How does the arrangement of forms convey different emotions?
The flow of a poster or other type of info-graphic can translate how the designer wants the reader to feel or think about the poster. If we arrange forms at multiple angles, weaving in and out of each other, we can get the emotion of 'rushing', as in the forms give a sense of moving fast, as if we need the reader to read the poster rapidly. However, if everything is arranged neatly and organized in their own respective areas, then the reader has a sense of pacing, of flow, and calmness.
Give a brief explanation of how America went from a neutral country that did not participate in wars to the leading military force on the globe. Cite specific events.
The neutrality of America began with the first beginnings of government within our country. We maintained a policy of small military, except for the Civil War and other home-based fighting, and peacetime economy. When World War One started in 1914, America still maintained a period of neutrality, led by Woodrow Wilson, despite the fact that there were loans still being supplied to the Allied powers. However, the exact moment that the policy on neutrality changed was when the RMS Lusitania was struck by a German U-boat in 1917. This prompted President Wilson to issue a threat that if attacks continued, they would enter the war. When the Zimmermann Telegraph was intercepted between Germany and Mexico, this event finally spurred the American government to change from peace to wartime. And after this, once the war ended, the Neutrality Acts began to be enacted in the 1930s. This took our global militarization progress a step back, but the eruption of World War Two and then the bombing of Pearl Harbor in December of 1941 permanently took America out of isolation and into the global spot lite.
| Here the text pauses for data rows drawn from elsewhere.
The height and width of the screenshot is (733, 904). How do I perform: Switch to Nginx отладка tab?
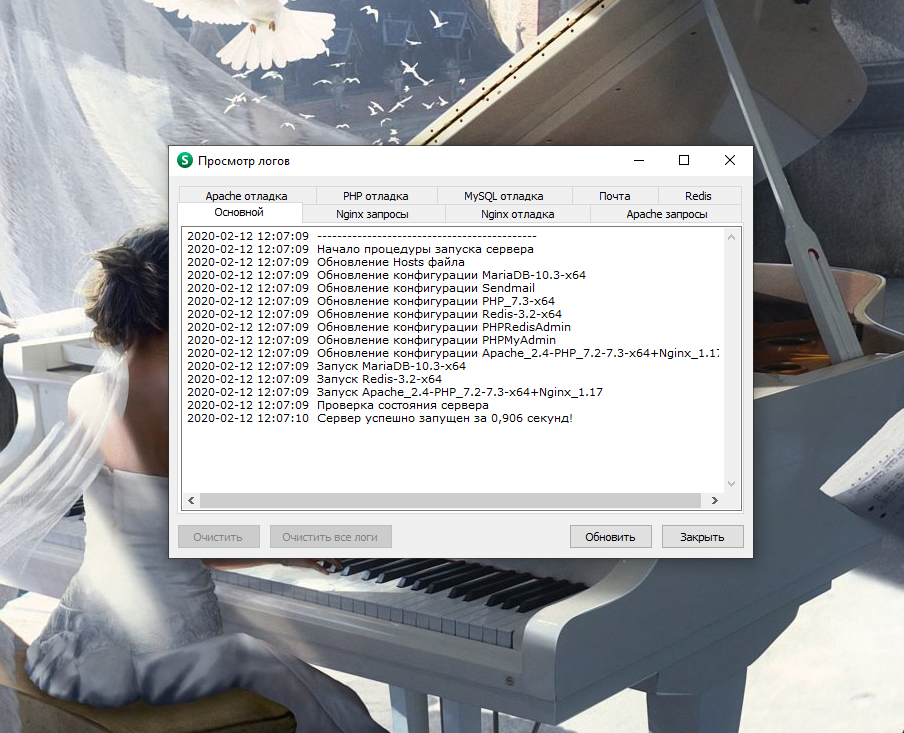[x=517, y=214]
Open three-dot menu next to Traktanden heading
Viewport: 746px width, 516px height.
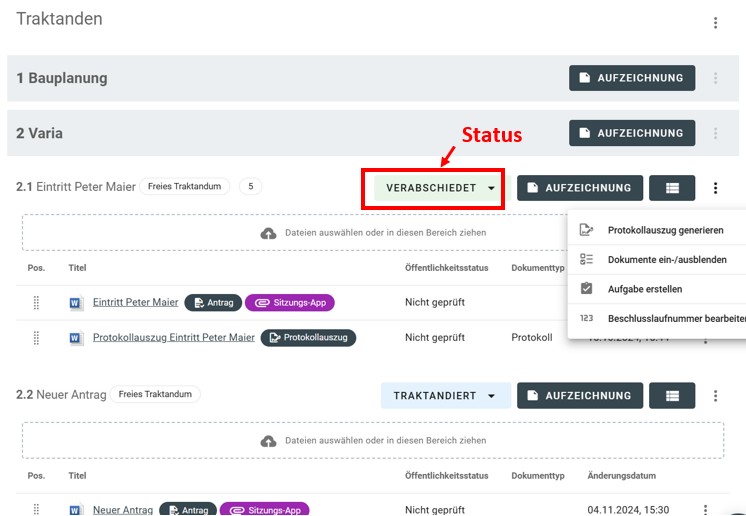click(715, 23)
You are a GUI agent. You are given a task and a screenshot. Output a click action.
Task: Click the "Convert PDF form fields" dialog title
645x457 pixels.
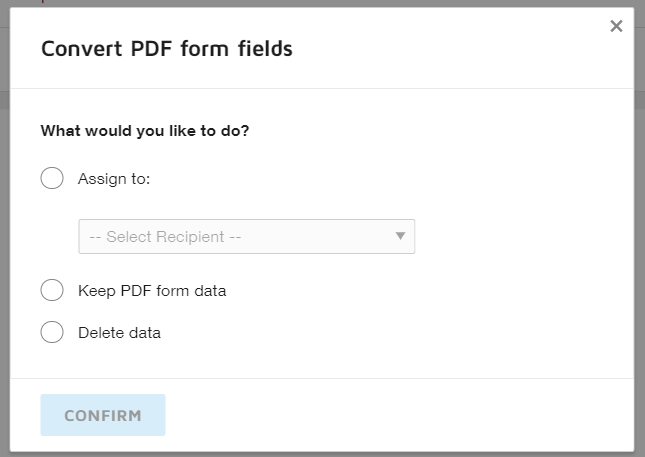(x=166, y=48)
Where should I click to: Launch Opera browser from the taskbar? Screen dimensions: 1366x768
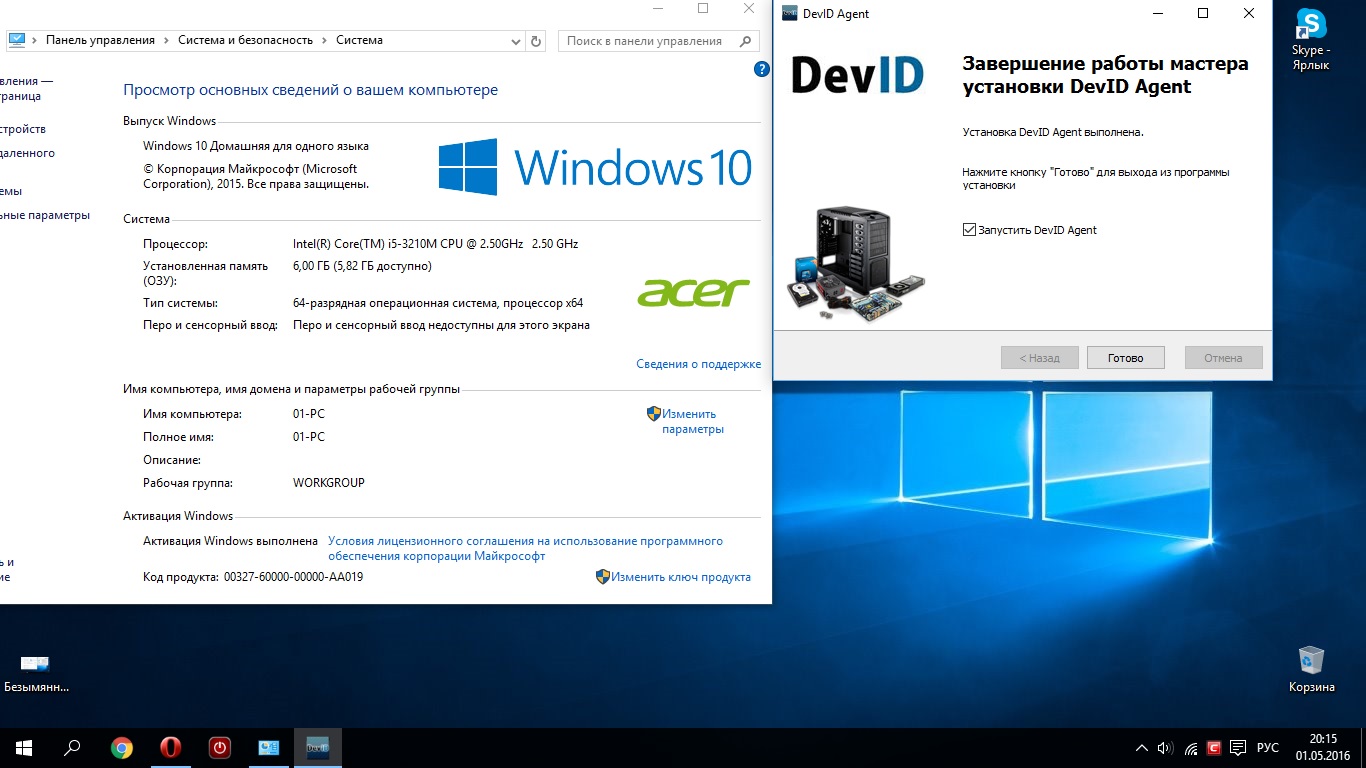171,748
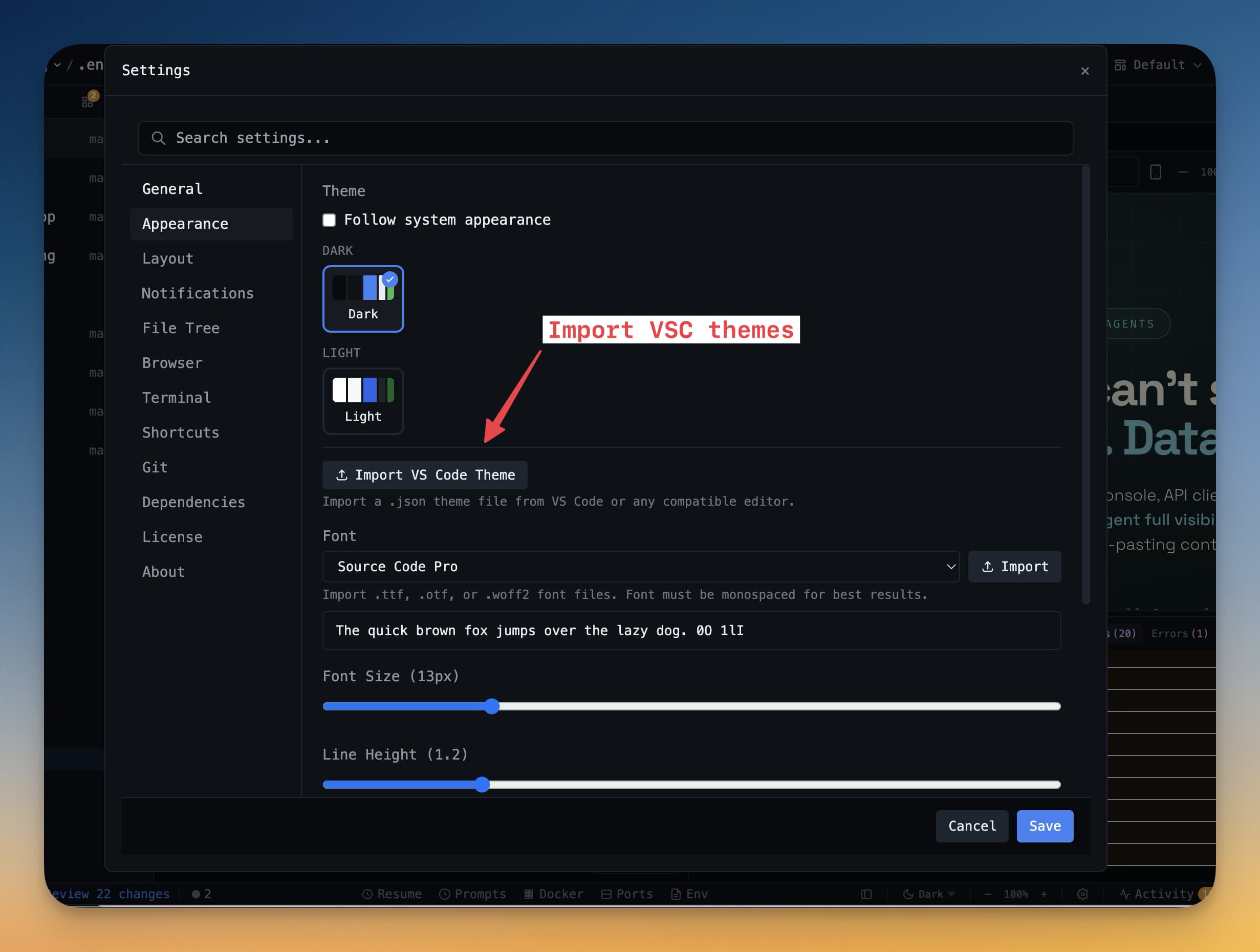
Task: Click the Search settings field
Action: click(604, 138)
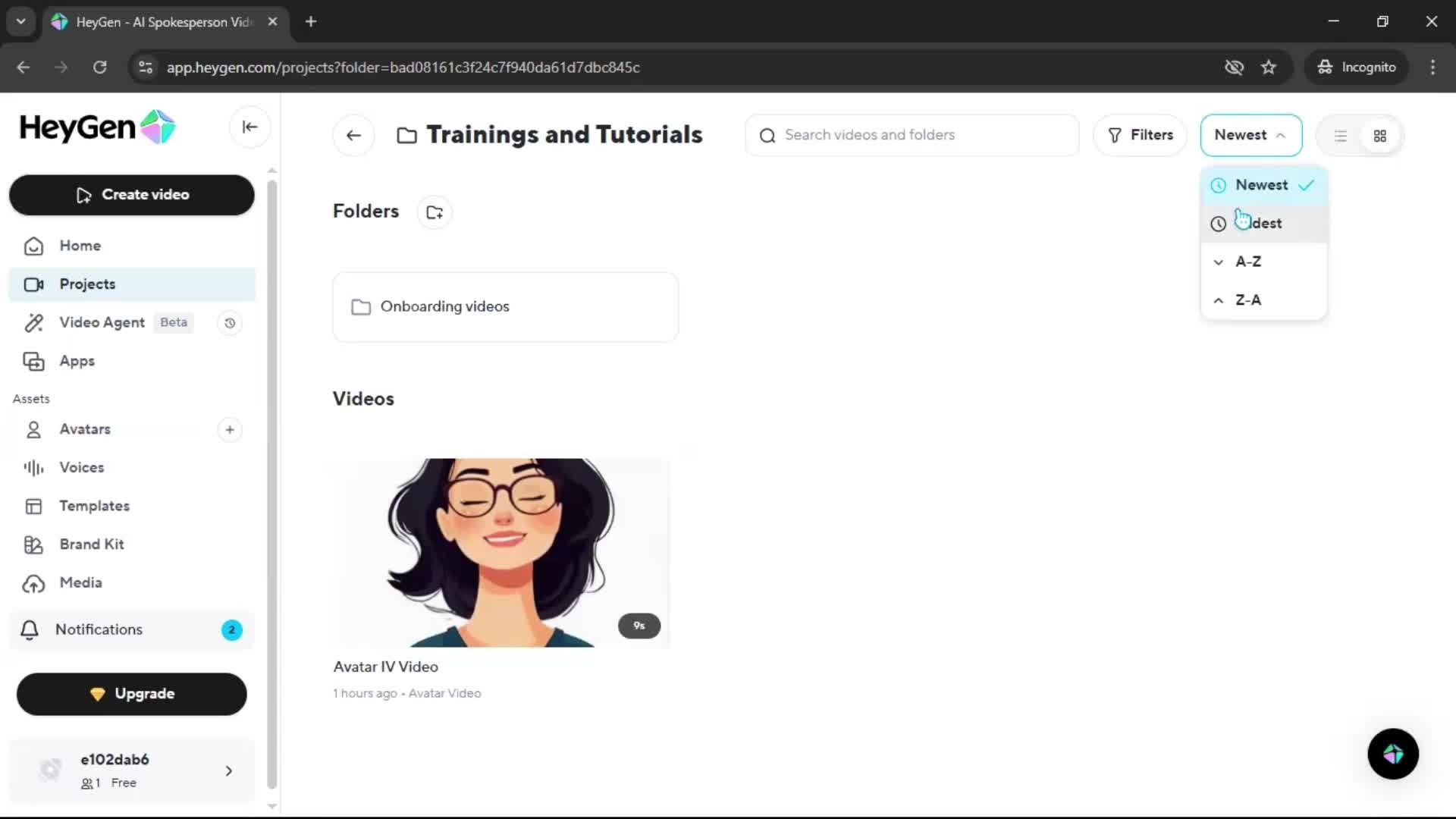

How can art historians discern the cultural beliefs and ideals from artifacts and paintings left by ancient cultures? Please use examples to back up your answer.
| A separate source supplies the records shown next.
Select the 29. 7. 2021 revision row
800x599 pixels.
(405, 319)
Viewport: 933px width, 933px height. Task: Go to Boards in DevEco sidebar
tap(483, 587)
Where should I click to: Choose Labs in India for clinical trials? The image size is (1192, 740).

The religious and cultural beliefs pertaining to different cultures can be explained by examining the locations and even ancient writings where artifacts and paintings are found. The placement of a statue of a hippo in ancient Egyptian tombs can mean several different things. To give cultural background for the hippo, hippos in ancient Egypt mean several different things. On one hand, hippos were the destructive and dangerous beasts who attacked humans and destroyed their crops, and carried around the evil spirit Set. In this context, the hippos would be shown in paintings as being killed by fierce men, such as Ti and the Hippopotamus Hunt (5th Dynasty, Old Kingdom). But, if shown in tombs, especially in the tombs of women, hippos were to be regarded and respected, as they controlled the waterways to the afterlife. In addition, if placed in a woman's tomb, it could be argued that it means that they were a good mother as hippos were also regarded as fierce protectors of their young. This can be seen in a small faience hippopotamus statue called the Standing Hippo (Middle Kingdom), or "William" as the Met Museum in New York has dubbed him. The hippo is covered in delicate depictions of reeds and lotus flowers, and is meant to represent the revitalizing properties of the Nile River, but with three legs broken off to prevent harm in the afterlife. To conclude, belief and cultural ideals can be discerned from artifacts and paintings by examining the emotions and styles of the artifacts, and by learning about the culture from writings left behind.